_Text segment_

- - -

EZH2 and JARID2 change their binding profiles on RNA and DNA to promote hepatocellular carcinoma [ChIP-seq]

The molecular mechanisms of carcinogenesis have been deeply studied benefit from the highly developing biotechnologies. Here we used high throughput sequencing method to capture the global binding profiles on RNA and DNA of EZH2 and JARID2 in liver normal (THLE-2) and carcinoma (HepG2) cells, respectively. We found that EZH2 and JARID2 showed distinct binding profile in HepG2 and THLE-2 cells. By binding to the primary RNAs, bound transcripts of EZH2 and JARID2 in HepG2 showed significantly increased transcriptional level in hepatocellular carcinoma (HCC) patients. They bound transcripts were also highly related to the HCC development by performing gene set enrichment analysis (GSEA). By exploring the DNA binding profile, we also detected similar phenomena that EZH2 could increase the transcriptional level of bound genes in HepG2 cells, showing PRC2-independent functions in liver cancer cells. Integrating analysis of the RNA and DNA binding profile showed EZH2 could independent function at the transcriptional and post-transcriptional stages. In summary, we proposed that the novel regulatory functions of EZH2 and JARID2 that may promote the cancer development in carcinoma liver cells. Overall design: We performed ChIP-seq experiment for EZH2, JARID2 and H3K27me3 proteins in THLE-2 cell line, and JARID2 protein in HepG2 cell line. Two biological replicates were obtained for each protein in each cell line with corresponding Input controls.

- - -

_Listed records_

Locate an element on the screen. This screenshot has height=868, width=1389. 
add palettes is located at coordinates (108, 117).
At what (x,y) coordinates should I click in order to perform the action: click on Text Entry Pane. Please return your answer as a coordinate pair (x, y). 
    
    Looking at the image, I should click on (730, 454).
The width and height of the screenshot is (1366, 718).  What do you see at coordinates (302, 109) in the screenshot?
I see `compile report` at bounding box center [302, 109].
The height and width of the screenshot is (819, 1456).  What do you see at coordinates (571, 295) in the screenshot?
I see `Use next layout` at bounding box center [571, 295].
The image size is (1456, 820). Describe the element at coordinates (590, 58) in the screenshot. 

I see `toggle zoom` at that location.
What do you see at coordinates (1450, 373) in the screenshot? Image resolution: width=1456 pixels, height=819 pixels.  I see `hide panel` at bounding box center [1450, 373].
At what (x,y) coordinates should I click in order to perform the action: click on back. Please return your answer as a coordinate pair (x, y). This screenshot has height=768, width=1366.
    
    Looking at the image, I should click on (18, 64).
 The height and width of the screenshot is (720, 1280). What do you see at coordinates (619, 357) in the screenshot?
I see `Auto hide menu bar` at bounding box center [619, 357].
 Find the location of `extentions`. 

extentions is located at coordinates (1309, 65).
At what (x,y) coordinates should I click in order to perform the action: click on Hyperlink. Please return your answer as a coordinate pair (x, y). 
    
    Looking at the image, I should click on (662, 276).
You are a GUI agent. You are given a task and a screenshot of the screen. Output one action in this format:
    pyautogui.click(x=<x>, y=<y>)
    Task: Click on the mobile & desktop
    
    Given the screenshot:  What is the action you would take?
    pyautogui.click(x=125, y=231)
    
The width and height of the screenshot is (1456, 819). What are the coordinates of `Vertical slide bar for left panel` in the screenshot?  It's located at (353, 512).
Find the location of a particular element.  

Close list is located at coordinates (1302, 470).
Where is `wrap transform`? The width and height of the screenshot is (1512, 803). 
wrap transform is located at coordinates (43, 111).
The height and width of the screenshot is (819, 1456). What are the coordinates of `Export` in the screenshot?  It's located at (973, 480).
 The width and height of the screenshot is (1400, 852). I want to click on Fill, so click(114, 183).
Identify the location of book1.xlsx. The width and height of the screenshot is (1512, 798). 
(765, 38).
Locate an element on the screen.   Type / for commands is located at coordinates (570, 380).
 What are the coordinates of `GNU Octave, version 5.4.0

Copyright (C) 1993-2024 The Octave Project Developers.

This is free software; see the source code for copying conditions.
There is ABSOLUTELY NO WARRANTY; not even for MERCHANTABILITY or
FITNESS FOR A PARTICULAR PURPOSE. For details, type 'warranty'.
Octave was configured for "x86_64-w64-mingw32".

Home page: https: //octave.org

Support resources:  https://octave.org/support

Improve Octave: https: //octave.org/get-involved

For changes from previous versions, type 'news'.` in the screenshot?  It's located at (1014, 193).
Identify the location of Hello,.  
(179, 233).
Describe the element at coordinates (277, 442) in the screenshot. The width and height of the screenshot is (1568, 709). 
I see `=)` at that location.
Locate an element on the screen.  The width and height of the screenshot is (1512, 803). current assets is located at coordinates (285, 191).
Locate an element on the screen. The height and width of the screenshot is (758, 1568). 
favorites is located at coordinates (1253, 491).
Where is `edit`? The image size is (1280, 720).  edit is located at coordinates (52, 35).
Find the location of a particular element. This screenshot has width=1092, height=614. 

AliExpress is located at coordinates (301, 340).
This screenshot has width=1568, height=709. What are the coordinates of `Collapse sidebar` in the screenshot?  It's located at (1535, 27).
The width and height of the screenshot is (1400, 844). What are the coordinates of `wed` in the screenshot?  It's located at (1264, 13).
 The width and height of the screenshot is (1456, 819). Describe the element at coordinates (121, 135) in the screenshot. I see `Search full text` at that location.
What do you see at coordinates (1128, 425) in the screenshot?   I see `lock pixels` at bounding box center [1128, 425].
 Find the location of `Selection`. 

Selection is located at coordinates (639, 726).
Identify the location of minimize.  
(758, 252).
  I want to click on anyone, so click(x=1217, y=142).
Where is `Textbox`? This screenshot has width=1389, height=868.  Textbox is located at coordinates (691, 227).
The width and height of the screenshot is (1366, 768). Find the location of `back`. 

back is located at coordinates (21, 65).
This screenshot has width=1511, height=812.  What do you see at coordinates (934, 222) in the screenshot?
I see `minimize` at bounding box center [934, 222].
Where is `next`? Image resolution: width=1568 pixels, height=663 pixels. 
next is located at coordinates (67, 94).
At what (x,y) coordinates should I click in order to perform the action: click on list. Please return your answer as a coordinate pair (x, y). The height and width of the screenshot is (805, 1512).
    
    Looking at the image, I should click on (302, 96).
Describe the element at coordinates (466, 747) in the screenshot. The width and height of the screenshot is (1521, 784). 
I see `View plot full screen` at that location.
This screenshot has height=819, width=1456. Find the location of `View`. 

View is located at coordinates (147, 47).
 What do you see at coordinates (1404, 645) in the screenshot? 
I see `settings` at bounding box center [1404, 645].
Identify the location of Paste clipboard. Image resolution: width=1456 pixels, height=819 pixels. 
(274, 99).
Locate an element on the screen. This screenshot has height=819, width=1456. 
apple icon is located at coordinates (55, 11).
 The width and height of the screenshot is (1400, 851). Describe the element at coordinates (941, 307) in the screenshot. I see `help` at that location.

- - -

Answer these questions from the EZH2 and JARID2 study summary:
1. Which cell line does the summary use as the liver normal cells, and which as the carcinoma cells?
2. For which proteins was the ChIP-seq experiment performed in the THLE-2 cell line?
3. How many biological replicates were obtained for each protein in each cell line?

_Task result_
1. THLE-2 is the liver normal cell line, and HepG2 is the carcinoma cell line.
2. EZH2, JARID2 and H3K27me3.
3. Two.